**To do**:
Lines from the one containing "The height and width of the screenshot is (378, 800)." through the final line of the data, restated word for word and free of pictures, make up the whole answer.

**Data extracted from a collection**:
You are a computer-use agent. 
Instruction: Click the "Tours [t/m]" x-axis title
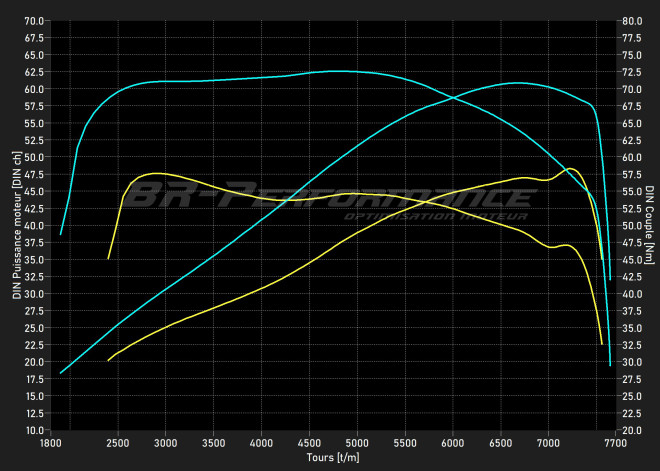click(333, 458)
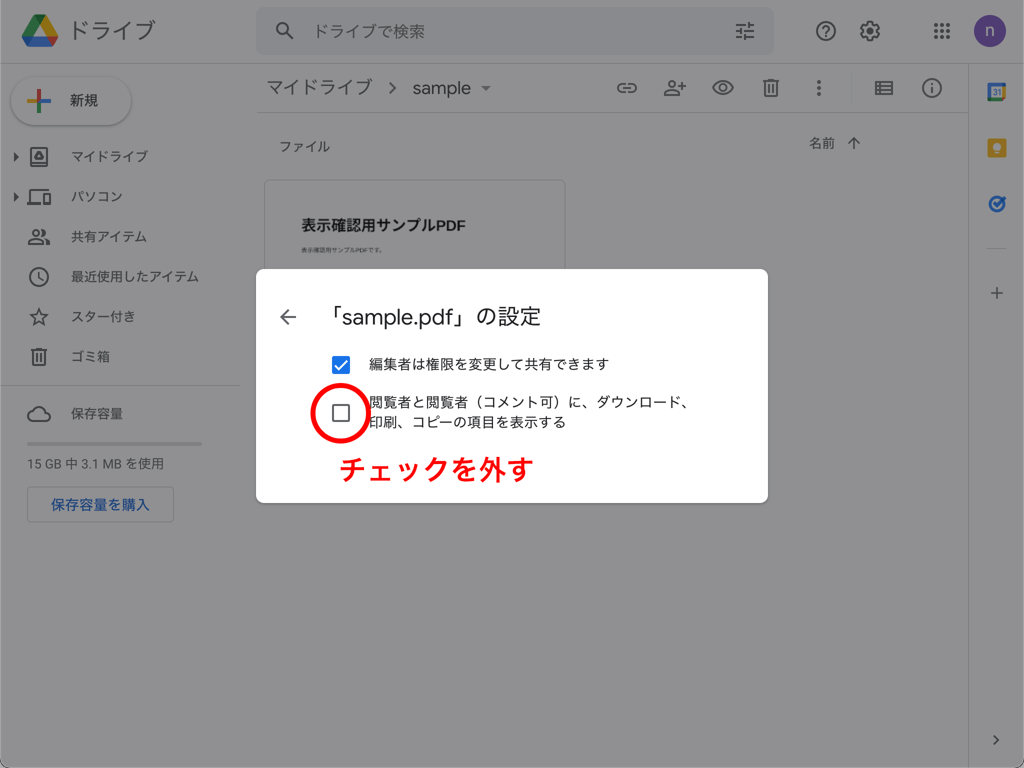Expand the sample folder dropdown arrow
The height and width of the screenshot is (768, 1024).
point(486,88)
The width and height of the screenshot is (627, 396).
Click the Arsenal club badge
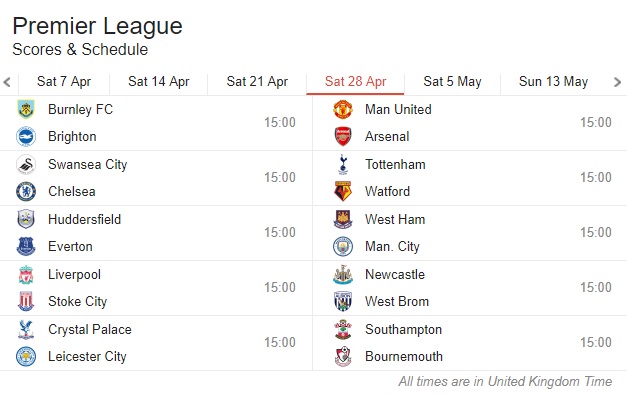click(343, 136)
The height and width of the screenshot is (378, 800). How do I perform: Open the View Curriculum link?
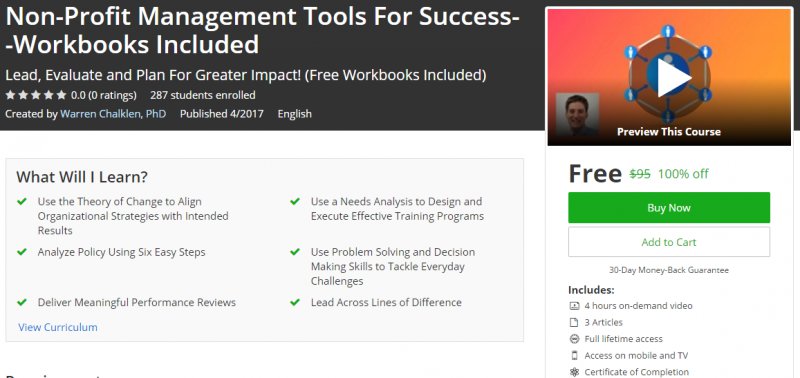pos(58,327)
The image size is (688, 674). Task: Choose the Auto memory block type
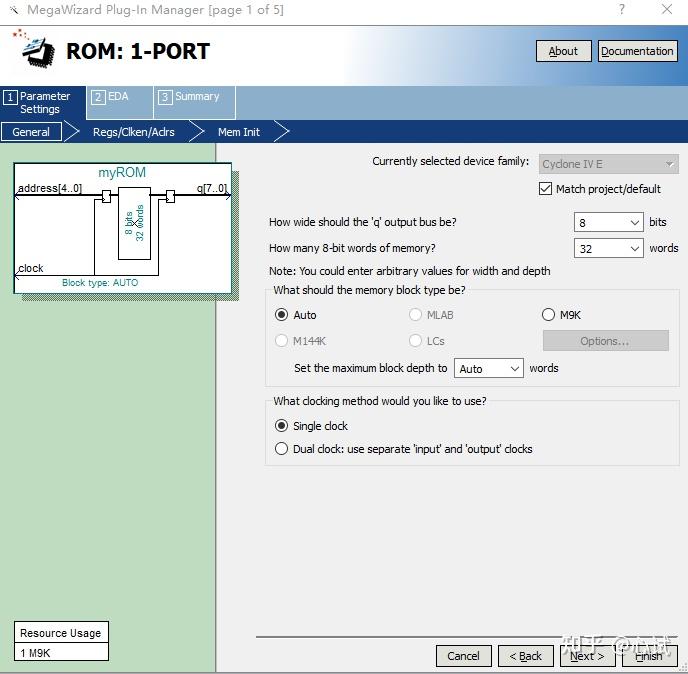click(x=281, y=315)
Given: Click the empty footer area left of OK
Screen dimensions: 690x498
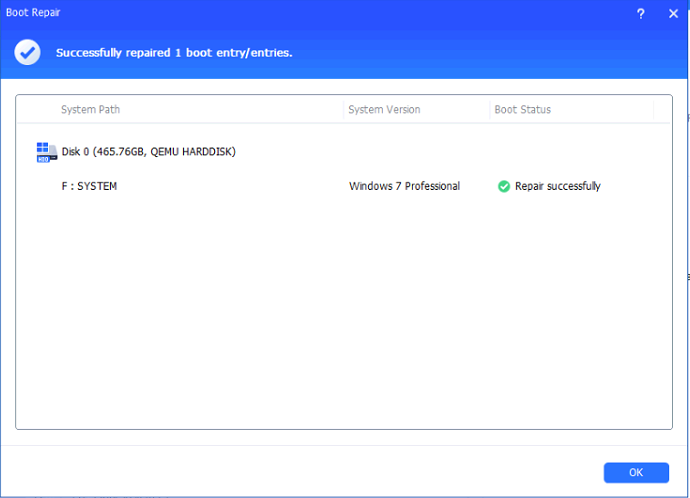Looking at the screenshot, I should 300,472.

**Your solution**:
The height and width of the screenshot is (378, 800). How do I perform: Open the View Curriculum link?
pos(58,327)
The image size is (688, 674). Task: Choose the Auto memory block type
click(x=281, y=315)
Given: Click the empty footer area left of OK
Screen dimensions: 690x498
Looking at the screenshot, I should 300,472.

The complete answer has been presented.